▸ EXCERTO PARA LEITURA:
* * *

Numa altura em que a Velha Europa deriva no Atlântico, afastando-se suicidariamente dos EUA, e enveredando por sentimentos primários de ressabiamento – imbuídos de uma latente inveja da liderança económica e política americana – é fácil radicar a incompreensão continental pelos grandes desígnios da América do nosso tempo na sua deturpada visão de Reagan.
A Velha Europa, ainda muito refém do seu elitismo e presunção de superioridade cultural, literalmente esnobou do presidente mais adorado dos EUA, ridicularizando-o e reduzindo-o à caricatura de político-actor. Pura incompreensão do mestre ancião que vê o seu jovem discípulo ultrapassá-lo, e se mostra ainda incapaz de apreender o essencial da experiência americana, esse radical fascínio, para tantos dos mais deserdados em qualquer parte do mundo, que o Green Card continua a exercer.
Longe da espessura intelectual de folha de papel que lhe imputam, Reagan é dos personagens políticos mais complexos da segunda metade do século XX: começou por ser Democrata antes se converter ao Republicanismo, era divorciado e filho de um pai com problemas de alcoolismo, mas exprimia uma fé inabalável nas virtudes da família; tinha origens muito humildes, mas nunca alentou ressentimentos contra os ricos; raramente ia à missa, mas veiculava e defendia uma religiosidade profunda; era um excelente cómico e orador de improviso e não apenas um bom leitor de discursos encomendados. Muitos ignoram certamente os primeiros termos desta contraposição.

* * *

[Registos de posição do alvo]
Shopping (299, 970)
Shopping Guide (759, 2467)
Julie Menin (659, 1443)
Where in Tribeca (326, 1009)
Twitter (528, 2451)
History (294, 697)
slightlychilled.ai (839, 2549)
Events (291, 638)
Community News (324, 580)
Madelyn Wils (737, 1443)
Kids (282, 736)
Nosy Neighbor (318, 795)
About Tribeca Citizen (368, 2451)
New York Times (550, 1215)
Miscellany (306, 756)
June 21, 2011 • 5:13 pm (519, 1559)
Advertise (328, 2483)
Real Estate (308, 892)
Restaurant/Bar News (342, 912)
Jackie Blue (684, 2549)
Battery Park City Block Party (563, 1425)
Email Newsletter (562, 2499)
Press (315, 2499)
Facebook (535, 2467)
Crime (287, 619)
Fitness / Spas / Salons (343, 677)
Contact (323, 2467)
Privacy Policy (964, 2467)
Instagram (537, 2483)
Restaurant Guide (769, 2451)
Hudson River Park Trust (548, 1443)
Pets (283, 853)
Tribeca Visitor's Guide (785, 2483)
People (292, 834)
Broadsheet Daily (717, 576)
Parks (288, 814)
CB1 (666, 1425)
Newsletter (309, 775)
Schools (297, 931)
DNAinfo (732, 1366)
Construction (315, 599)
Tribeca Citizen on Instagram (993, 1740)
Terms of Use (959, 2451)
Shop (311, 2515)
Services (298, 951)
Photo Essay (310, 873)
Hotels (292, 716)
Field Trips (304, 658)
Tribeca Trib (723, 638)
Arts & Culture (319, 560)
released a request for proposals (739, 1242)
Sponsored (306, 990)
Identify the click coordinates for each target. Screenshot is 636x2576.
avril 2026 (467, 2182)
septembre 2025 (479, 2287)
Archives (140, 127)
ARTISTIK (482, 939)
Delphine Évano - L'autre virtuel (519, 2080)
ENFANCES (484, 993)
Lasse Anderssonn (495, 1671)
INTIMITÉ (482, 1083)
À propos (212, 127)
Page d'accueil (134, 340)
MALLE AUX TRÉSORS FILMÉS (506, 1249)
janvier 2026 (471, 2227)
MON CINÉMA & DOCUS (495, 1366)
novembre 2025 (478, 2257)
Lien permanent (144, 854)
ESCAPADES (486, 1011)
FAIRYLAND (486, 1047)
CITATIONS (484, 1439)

* * *

▸ INSTRUÇÃO DADA A:
Responda, com base no excerto sobre Reagan:
(i) A que caricatura reduziu a Velha Europa o presidente americano?
(ii) Em que partido militou Reagan antes de se converter ao Republicanismo?
(iii) De que problema sofria o pai de Reagan?
▸ INSTRUÇÃO DADA B:
Reproduza do excerto sobre Reagan o trecho que vai de "A Velha Europa, ainda" até "continua a exercer.", inclusive.
O material não tem qualquer relação com o excerto.

▸ RESPOSTA À TAREFA A:
(i) À caricatura de político-actor.
(ii) No Partido Democrata.
(iii) De alcoolismo.

▸ RESPOSTA À TAREFA B:
A Velha Europa, ainda muito refém do seu elitismo e presunção de superioridade cultural, literalmente esnobou do presidente mais adorado dos EUA, ridicularizando-o e reduzindo-o à caricatura de político-actor. Pura incompreensão do mestre ancião que vê o seu jovem discípulo ultrapassá-lo, e se mostra ainda incapaz de apreender o essencial da experiência americana, esse radical fascínio, para tantos dos mais deserdados em qualquer parte do mundo, que o Green Card continua a exercer.